O que fazer para ver as preciosidades
da
Cidade Proibida e os guerreiros de
terracota sem enfrentar filas de até
1 quilômetro

Marcella Centofanti


Julio Vilela
A multidão entre as estátuas de Xi'an: mostra já reuniu 126 000 pessoas

Desde que a mostra Guerreiros de Xi'an e os Tesouros da Cidade Proibida estreou no Parque do Ibirapuera, em 20 de fevereiro, os paulistanos têm enfrentado filas de até 1 quilômetro. Nos fins de semana, a espera dura pelo menos quarenta minutos. Não raro as portas da Oca são fechadas para que o número de visitantes não ultrapasse 700. Em pouco mais de um mês, a exposição que reúne preciosidades da Cidade Proibida e alguns dos célebres guerreiros de terracota atraiu 126.000 pessoas. Os organizadores apostam que até o encerramento, em 18 de maio, a bilheteria do evento ultrapasse os 400.000 ingressos conseguidos por Monet, cujas obras estiveram expostas no Masp em 1997. "A gente entra cansado e acaba não apreciando as peças com a atenção que deveria", diz o economista Miguel Ângelo Alonso, que passeou por ali no domingo. Apesar de a dica não ser infalível, há horários em que a exposição é menos concorrida (veja quadro abaixo).

O consultor de comércio exterior Walter Thomaz ficou tão extasiado com os achados arqueológicos da região de Xi'an, no sudoeste da China, que decidiu repetir o programa. Voltou com a filha e uma cadeira de acampamento, dessas desmontáveis. "É bom também não esquecer o casaco para enfrentar a baixa temperatura da sala", aconselha. O diretor de projetos da BrasilConnects e responsável pelo evento, Emilio Kalil, diz que não se trata de um problema de falta de organização. "Em qualquer lugar do mundo, exposições de sucesso formam fila", afirma.
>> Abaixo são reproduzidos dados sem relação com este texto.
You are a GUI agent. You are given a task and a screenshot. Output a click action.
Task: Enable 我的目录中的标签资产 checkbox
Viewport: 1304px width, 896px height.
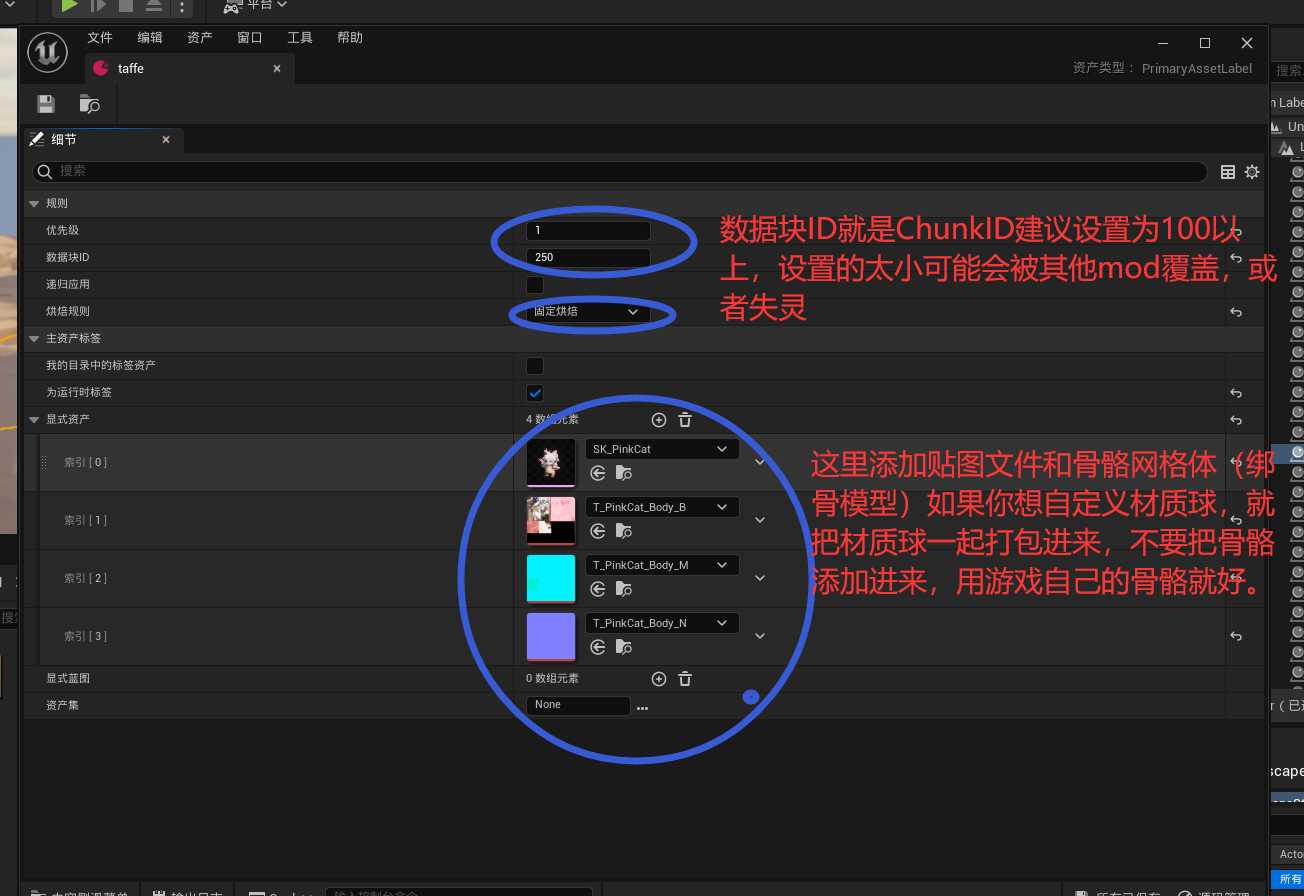click(535, 366)
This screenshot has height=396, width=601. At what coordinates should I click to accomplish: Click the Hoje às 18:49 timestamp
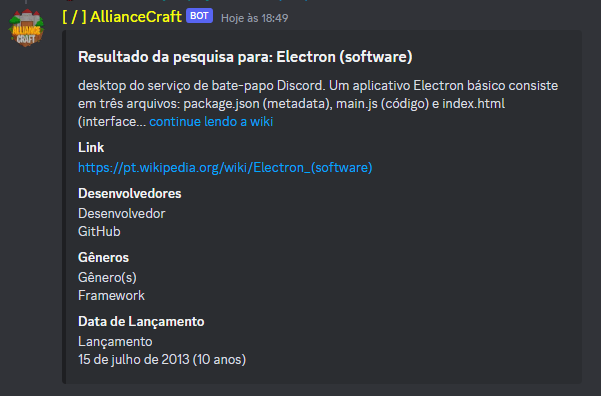[255, 18]
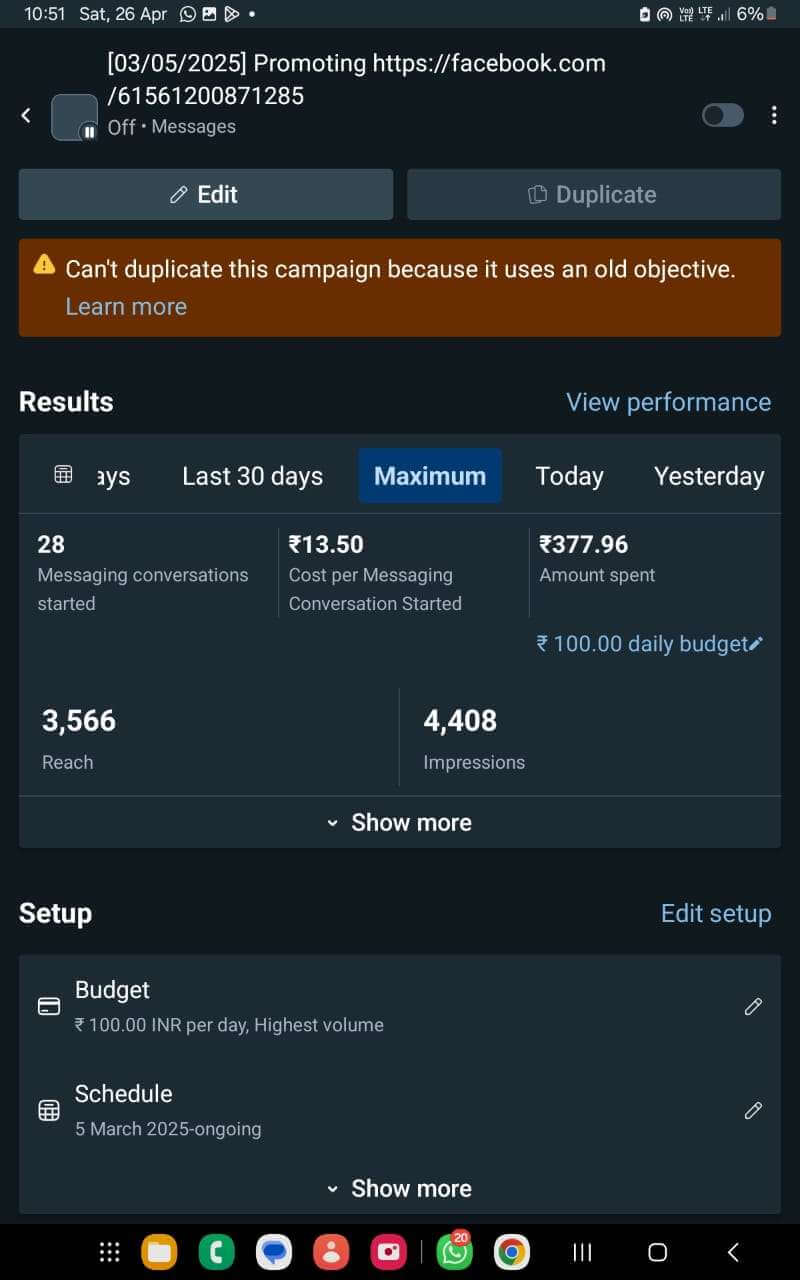800x1280 pixels.
Task: Open View performance for the campaign
Action: [668, 402]
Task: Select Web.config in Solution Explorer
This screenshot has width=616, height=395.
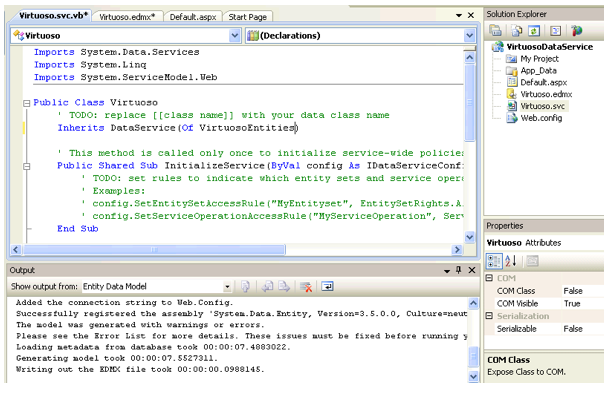Action: point(541,118)
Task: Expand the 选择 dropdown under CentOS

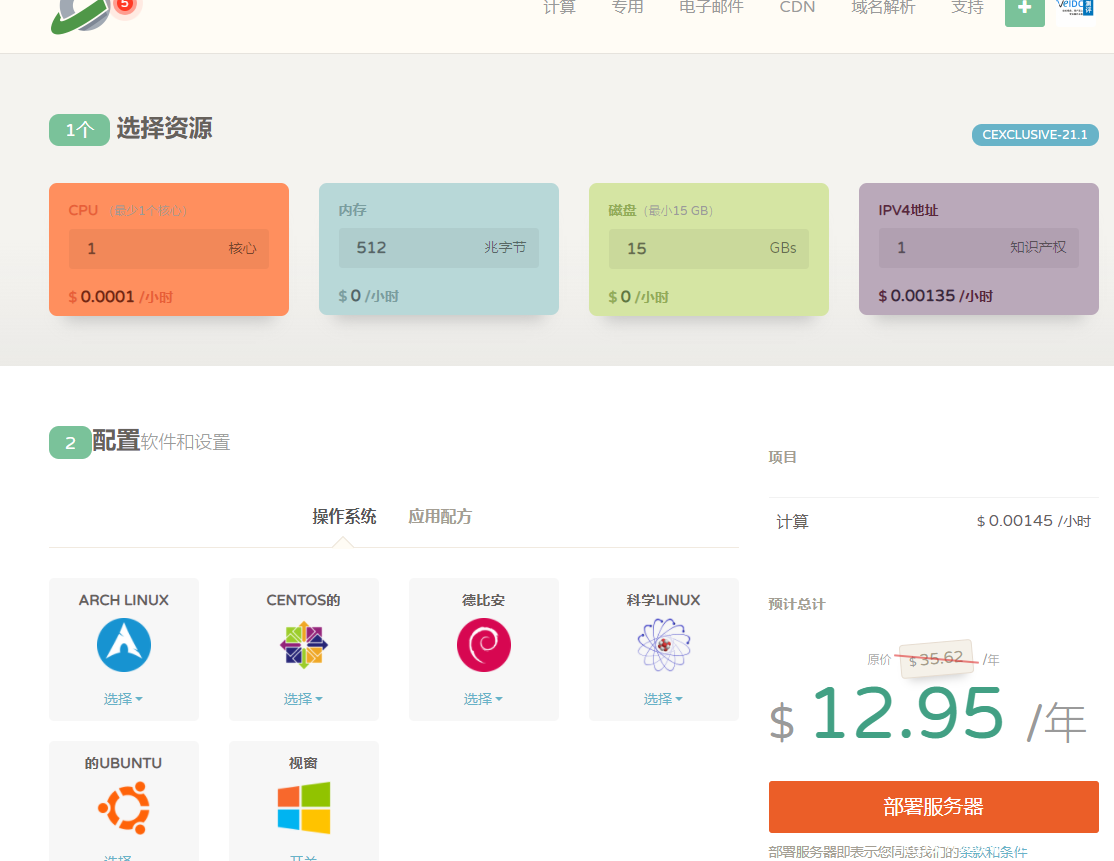Action: [x=303, y=698]
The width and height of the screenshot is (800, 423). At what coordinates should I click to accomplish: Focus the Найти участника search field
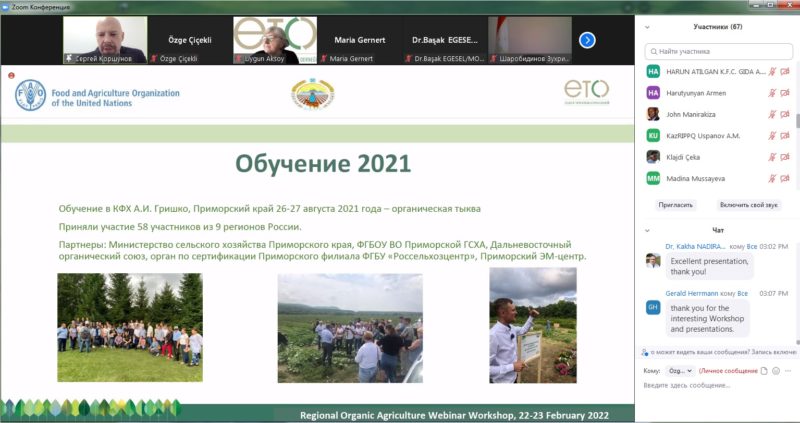(718, 52)
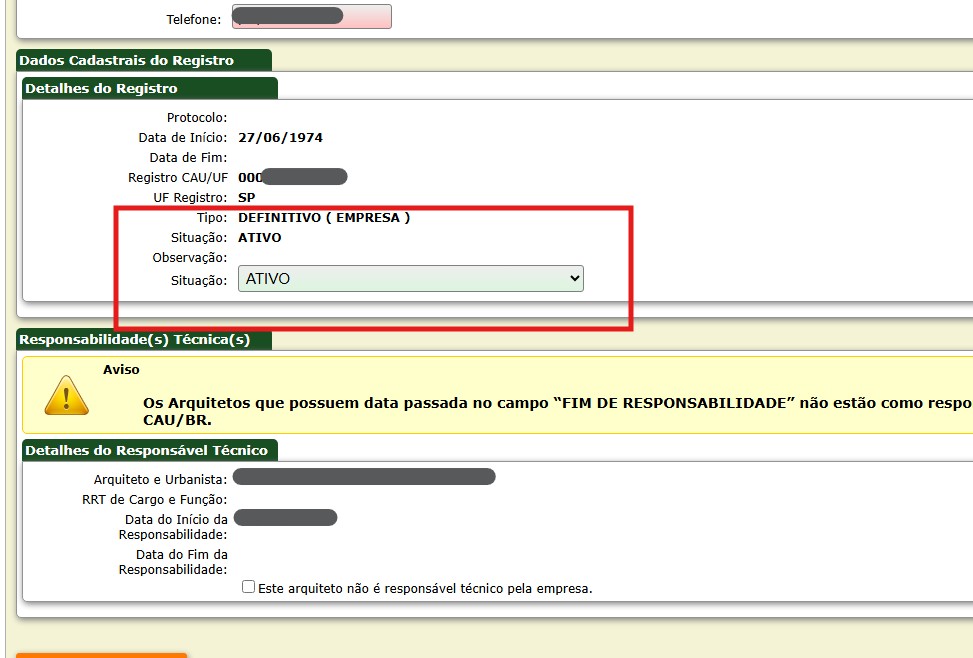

É verdade. Talvez a diferença seja que em lugares como o Louvre e o Metropolitan não existem, além das filas, flanelinhas que achacam e ameaçam o "doutor" que se nega a deixar 10 reais "para a cervejinha".

 

Os melhores horários

Julio Vilela

Se só tiver o fim de semana para visitar a exposição, prefira a manhã de sábado. A fila dura em torno de vinte minutos.

Domingo é o dia mais movimentado. Antes das 14 horas, leva-se em média meia hora para entrar. Depois disso, mais de quarenta minutos.

De segunda a sexta, não há demora. Em compensação, o movimento de excursões é grande. Os melhores horários para evitá-las são às 9 horas, das 12 às 14 horas e depois das 19 horas.